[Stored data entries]
*** Begin section ***

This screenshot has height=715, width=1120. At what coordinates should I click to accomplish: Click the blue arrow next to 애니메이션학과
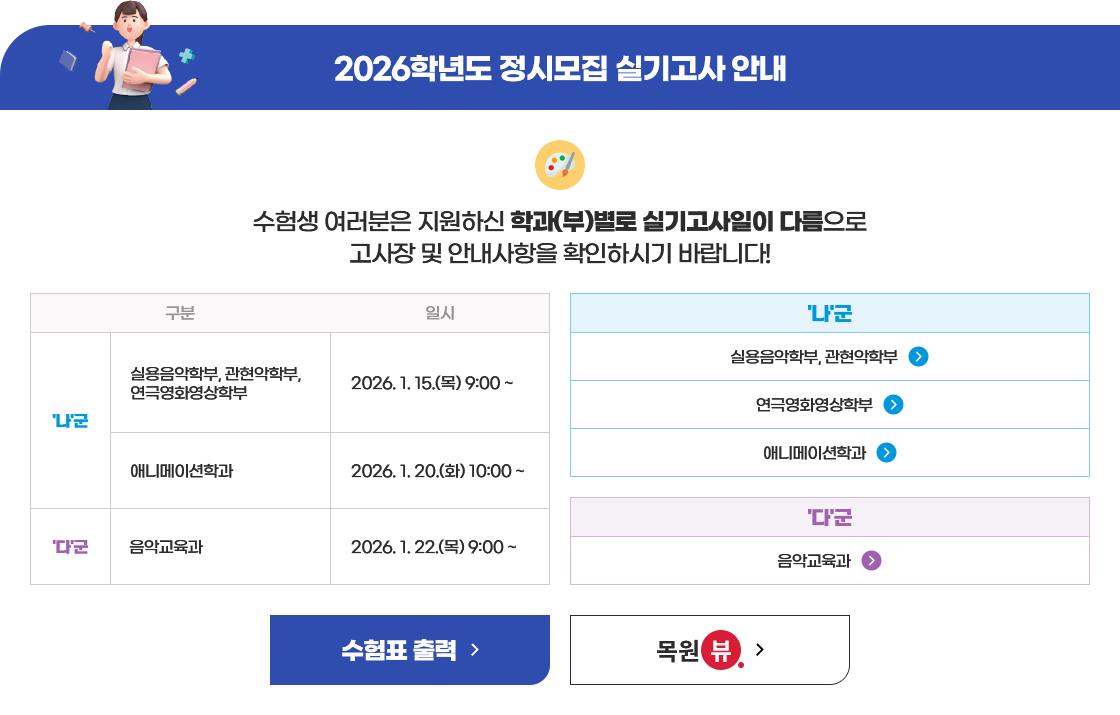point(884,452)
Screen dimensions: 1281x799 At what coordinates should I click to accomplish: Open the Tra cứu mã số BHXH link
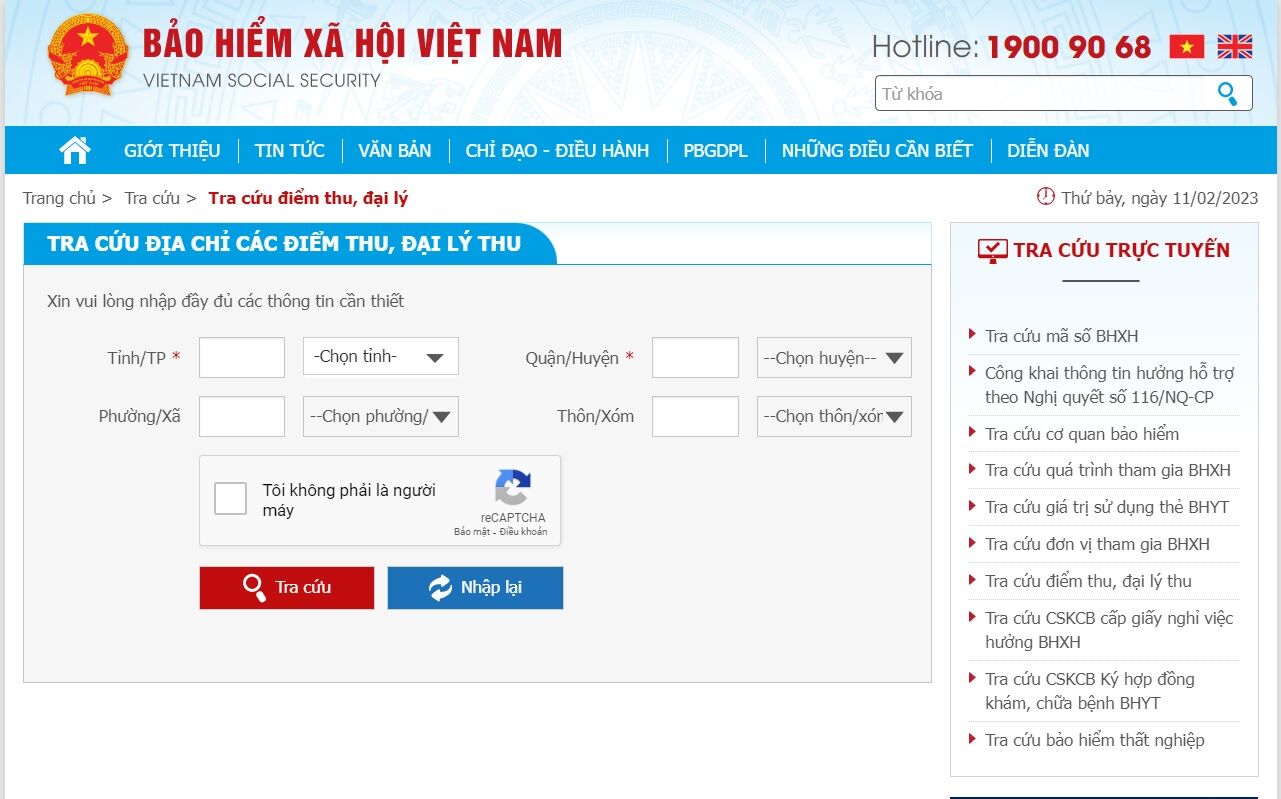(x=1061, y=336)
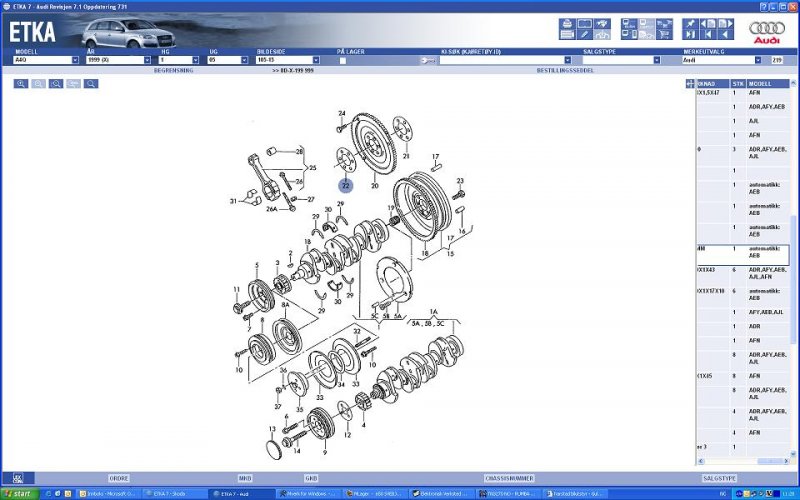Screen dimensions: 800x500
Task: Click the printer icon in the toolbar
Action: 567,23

*** End section ***

Task objective
Could you retype the records above exactly, omitting the pictures?

Response
This screenshot has height=715, width=1120. At what coordinates should I click to accomplish: Click the blue arrow next to 애니메이션학과
point(884,452)
Screen dimensions: 1281x799 At what coordinates should I click to accomplish: Open the Tra cứu mã số BHXH link
(x=1061, y=336)
Screen dimensions: 800x500
Task: Click the printer icon in the toolbar
Action: 567,23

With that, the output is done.